• _What is being asked_: Return every line from the one with "Task: Click the S2 support level label" through the one with "Click Remove No.", inclusive, exactly as it appears below.

• _Saved entries_:

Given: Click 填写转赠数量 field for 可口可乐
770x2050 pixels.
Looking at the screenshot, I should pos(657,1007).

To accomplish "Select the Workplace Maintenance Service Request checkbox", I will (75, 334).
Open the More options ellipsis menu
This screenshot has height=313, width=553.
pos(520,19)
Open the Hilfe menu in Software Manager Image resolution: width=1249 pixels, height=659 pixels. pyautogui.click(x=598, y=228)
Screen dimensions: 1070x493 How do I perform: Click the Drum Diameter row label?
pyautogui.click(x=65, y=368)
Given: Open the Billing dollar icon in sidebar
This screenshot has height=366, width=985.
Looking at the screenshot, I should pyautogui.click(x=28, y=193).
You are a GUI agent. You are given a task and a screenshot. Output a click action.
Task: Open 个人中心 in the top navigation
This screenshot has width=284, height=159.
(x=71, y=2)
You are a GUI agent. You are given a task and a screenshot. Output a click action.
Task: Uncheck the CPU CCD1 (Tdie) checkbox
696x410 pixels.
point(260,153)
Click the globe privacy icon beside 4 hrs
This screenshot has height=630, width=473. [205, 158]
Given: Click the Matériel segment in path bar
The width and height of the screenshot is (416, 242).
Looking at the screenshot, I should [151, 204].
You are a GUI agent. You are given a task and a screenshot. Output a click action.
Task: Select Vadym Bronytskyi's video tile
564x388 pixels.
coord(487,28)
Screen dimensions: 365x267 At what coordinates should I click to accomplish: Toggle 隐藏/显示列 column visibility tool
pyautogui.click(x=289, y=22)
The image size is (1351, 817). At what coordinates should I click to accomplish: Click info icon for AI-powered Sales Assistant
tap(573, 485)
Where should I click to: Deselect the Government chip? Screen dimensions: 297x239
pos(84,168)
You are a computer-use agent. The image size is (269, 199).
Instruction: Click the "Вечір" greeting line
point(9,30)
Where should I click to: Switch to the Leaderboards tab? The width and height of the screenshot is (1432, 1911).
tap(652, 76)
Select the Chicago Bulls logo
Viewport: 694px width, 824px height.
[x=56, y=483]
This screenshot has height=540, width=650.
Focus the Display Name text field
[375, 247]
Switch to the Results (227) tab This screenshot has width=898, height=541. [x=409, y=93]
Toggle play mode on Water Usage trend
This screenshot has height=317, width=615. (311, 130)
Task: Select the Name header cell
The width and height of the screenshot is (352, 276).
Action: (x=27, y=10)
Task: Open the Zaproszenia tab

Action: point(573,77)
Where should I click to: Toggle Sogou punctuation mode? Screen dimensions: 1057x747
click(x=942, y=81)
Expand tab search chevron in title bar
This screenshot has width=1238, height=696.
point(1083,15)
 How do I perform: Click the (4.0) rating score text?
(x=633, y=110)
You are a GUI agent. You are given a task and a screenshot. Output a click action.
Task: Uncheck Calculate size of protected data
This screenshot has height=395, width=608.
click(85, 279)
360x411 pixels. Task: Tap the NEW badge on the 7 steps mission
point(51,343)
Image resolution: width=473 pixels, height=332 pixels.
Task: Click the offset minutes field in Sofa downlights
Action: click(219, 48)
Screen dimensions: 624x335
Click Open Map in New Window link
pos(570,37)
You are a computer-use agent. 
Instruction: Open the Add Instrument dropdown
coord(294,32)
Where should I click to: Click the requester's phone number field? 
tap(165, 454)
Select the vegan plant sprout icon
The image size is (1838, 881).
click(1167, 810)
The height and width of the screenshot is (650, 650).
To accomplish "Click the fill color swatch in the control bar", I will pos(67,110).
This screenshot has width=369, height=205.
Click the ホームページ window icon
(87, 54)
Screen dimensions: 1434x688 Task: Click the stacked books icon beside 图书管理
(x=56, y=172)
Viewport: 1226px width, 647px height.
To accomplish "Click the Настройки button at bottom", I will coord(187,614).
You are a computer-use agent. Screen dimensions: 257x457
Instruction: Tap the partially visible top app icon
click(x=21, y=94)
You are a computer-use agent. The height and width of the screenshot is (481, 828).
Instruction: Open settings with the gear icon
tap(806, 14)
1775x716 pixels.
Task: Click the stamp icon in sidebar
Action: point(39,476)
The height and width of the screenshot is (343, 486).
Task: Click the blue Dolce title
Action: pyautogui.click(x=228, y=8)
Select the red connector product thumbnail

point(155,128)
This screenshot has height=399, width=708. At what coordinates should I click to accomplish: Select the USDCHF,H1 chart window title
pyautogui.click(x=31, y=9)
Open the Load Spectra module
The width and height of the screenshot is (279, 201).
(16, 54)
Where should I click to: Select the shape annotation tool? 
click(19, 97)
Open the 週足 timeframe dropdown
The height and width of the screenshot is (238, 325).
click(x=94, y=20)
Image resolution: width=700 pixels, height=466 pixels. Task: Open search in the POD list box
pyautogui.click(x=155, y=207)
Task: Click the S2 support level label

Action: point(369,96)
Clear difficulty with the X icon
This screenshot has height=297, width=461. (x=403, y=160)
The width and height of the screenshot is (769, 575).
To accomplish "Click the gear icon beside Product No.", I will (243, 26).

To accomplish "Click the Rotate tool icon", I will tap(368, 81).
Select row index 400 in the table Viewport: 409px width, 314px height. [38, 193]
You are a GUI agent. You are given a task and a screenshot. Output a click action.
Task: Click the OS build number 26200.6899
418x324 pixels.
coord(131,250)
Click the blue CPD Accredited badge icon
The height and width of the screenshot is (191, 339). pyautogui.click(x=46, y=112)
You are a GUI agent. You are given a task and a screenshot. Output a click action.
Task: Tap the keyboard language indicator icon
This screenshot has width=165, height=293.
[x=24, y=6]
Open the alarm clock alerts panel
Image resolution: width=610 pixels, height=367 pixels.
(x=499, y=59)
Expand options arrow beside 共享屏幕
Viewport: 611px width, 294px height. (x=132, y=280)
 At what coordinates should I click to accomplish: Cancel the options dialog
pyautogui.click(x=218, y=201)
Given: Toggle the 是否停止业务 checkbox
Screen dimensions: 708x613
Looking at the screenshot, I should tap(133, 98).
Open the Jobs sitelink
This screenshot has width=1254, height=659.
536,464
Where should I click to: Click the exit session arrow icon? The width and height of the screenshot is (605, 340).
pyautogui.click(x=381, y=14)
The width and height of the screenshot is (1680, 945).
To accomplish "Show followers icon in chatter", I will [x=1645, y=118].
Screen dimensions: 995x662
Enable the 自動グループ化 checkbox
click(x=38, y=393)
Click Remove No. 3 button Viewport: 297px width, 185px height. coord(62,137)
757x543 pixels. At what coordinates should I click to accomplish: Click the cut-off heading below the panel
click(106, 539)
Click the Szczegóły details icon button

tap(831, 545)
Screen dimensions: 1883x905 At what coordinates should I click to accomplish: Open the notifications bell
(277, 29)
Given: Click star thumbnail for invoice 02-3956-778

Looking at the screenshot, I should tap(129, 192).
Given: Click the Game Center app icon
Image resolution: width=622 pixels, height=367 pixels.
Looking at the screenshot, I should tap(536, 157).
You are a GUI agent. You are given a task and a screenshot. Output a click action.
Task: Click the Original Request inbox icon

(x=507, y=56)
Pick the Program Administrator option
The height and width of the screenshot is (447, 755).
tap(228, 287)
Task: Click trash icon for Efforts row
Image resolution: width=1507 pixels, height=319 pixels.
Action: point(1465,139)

• _Answer section_:
Task: Click the S2 support level label

Action: point(369,96)
Clear difficulty with the X icon
This screenshot has height=297, width=461. (x=403, y=160)
The width and height of the screenshot is (769, 575).
To accomplish "Click the gear icon beside Product No.", I will (243, 26).

To accomplish "Click the Rotate tool icon", I will tap(368, 81).
Select row index 400 in the table Viewport: 409px width, 314px height. [38, 193]
You are a GUI agent. You are given a task and a screenshot. Output a click action.
Task: Click the OS build number 26200.6899
418x324 pixels.
coord(131,250)
Click the blue CPD Accredited badge icon
The height and width of the screenshot is (191, 339). pyautogui.click(x=46, y=112)
You are a GUI agent. You are given a task and a screenshot. Output a click action.
Task: Tap the keyboard language indicator icon
This screenshot has width=165, height=293.
[x=24, y=6]
Open the alarm clock alerts panel
Image resolution: width=610 pixels, height=367 pixels.
(x=499, y=59)
Expand options arrow beside 共享屏幕
Viewport: 611px width, 294px height. (x=132, y=280)
 At what coordinates should I click to accomplish: Cancel the options dialog
pyautogui.click(x=218, y=201)
Given: Toggle the 是否停止业务 checkbox
Screen dimensions: 708x613
Looking at the screenshot, I should tap(133, 98).
Open the Jobs sitelink
This screenshot has width=1254, height=659.
536,464
Where should I click to: Click the exit session arrow icon? The width and height of the screenshot is (605, 340).
pyautogui.click(x=381, y=14)
The width and height of the screenshot is (1680, 945).
To accomplish "Show followers icon in chatter", I will [x=1645, y=118].
Screen dimensions: 995x662
Enable the 自動グループ化 checkbox
click(x=38, y=393)
Click Remove No. 3 button Viewport: 297px width, 185px height. coord(62,137)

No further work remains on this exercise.